Informatieve invloeden?
Op het cognitieve vlak is vooralsnog geen verschil te vinden die de prestatie verschillen verklaren tussen jongens en meisjes in het onderwijs. Zijn de verschillen dan te verklaren op het sociale vlak? Het sociale vlak is natuurlijk een breed begrip maar volgens onderzoekers zijn meisjes in het onderwijs, die wel goed in wiskunde zijn, er wel, maar kiezen ze simpelweg gewoon niet voor een richting in onderwijs waar wiskunde een grote rol speelt. Dit zou te maken hebben met het advies die ze krijgen van de ouders en docenten. Van alle meiden die goede resultaten hadden op wiskunde koos slechts 19% voor een bètaprofiel op het voortgezet onderwijs. Zo’n 60% van de jongens met goede resultaten koos daarentegen juist wel voor een bètaprofiel op het voortgezet onderwijs. (Langen 2007)
Stereotypering
Meisjes en jongens die de basisschool doorkruisen krijgen te maken met allerlei invloeden. Naarmate het kind ouder wordt, en deze dus de basisschool jaren doorloopt, komt het kind erachter tot welk geslacht het hoort en welke gedragingen daarbij te pas komt. (Gray 2007). Meisjes gaan zich anders gedragen dan jongens, ze hebben andere interesses en gaan anders met elkaar om (Gray 2007). Een bekend stereotype is natuurlijk dat meisjes slecht zijn in wiskunde en jongens daar juist goed in zijn. Uit een onderzoek naar de hoedanigheid waarin vrouwen de stereotype ‘vrouwen zijn slecht in wiskunde’ internaliseren, dat wil zeggen: de inferioriteit van wiskunde tot onderdeel van hun innerlijk maken, bleek dat vrouwen inderdaad negatief werden beïnvloed door deze stereotype.
Consequenties
Dat de verschillen er zijn is duidelijk en dat de sociale kant van het verhaal een veel grotere waarde dan het cognitieve aspect is ook niet te ontkennen. Meisjes op de basisschool zijn over het algemeen even goed in wiskunde maar laten zich flink beïnvloeden door het stereotype dat ze er slecht in horen te zijn waardoor de prestaties toch iets minder uitpakken dan bij de jongens.

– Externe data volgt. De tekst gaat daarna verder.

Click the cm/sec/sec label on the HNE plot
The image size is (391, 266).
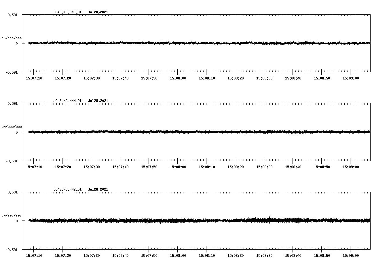[x=12, y=37]
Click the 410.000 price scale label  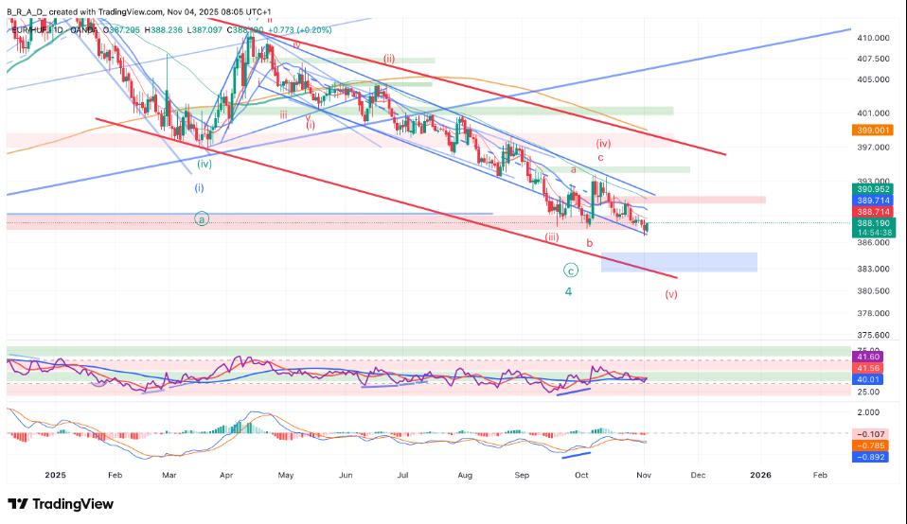[873, 39]
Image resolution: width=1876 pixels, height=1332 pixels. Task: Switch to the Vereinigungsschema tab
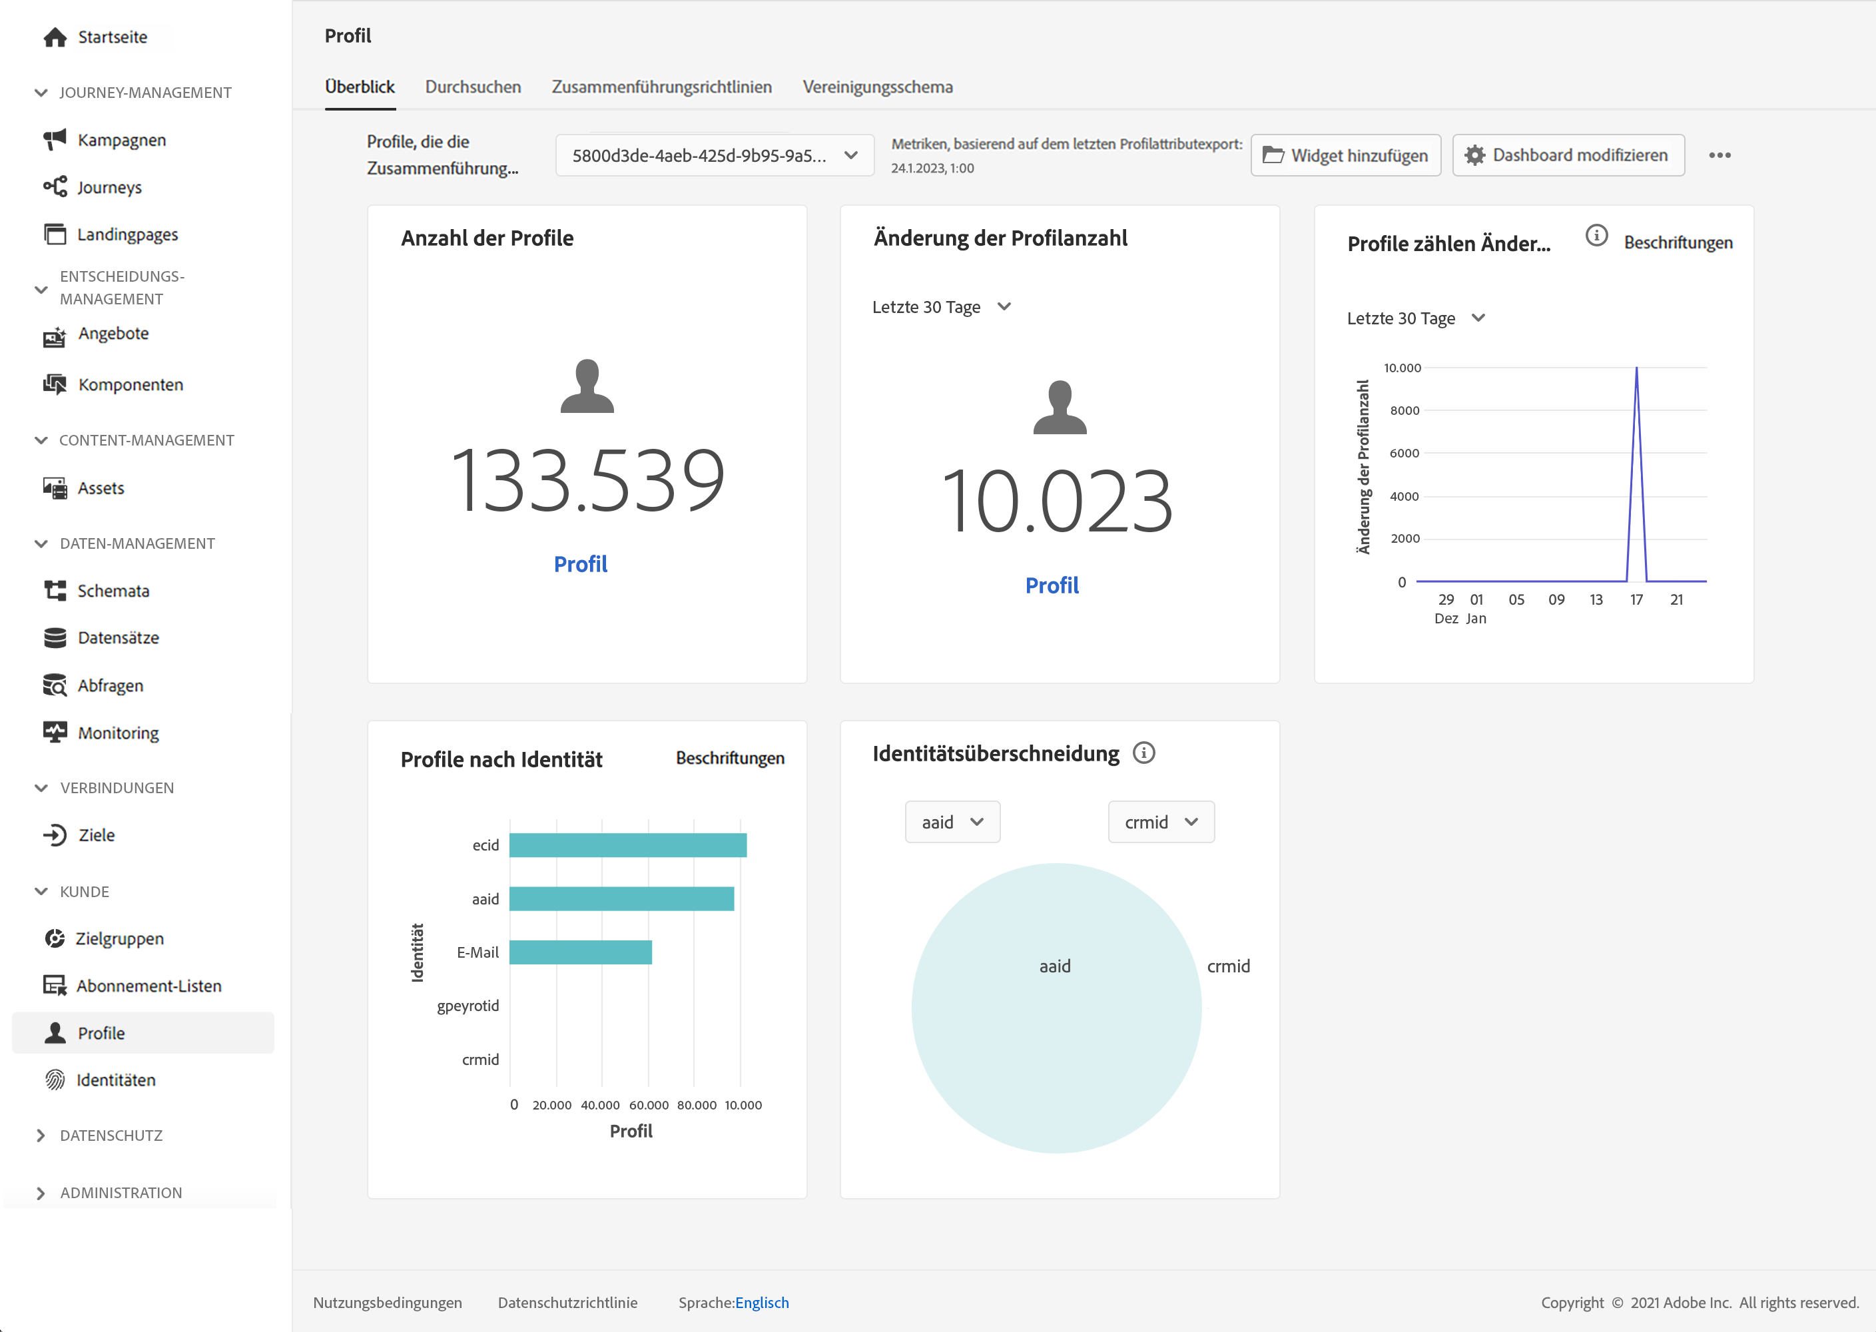click(877, 87)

Verder kiezen meisjes ook niet voor een bètaprofiel op het voortgezet onderwijs waardoor er nog minder kans is dat deze na het voortgezet onderwijs een exacte opleiding gaan volgen en het aantal vrouwen in dit soort onderwijs ondervertegenwoordigt blijft. Een consequentie kan zijn dat het stereotype op deze manier blijft bestaan en vrouwen, hoewel ze evengoed en soms zelfs beter in wiskunde zijn dan jongens, een beperktere vervolgstudie keuze genereren. Tevens is het op macroniveau ook minder gunstig dat er maar weinig vrouwen in het bètaonderwijs terecht komen aangezien deze hard nodig zijn, juist in een kenniseconomie als Nederland.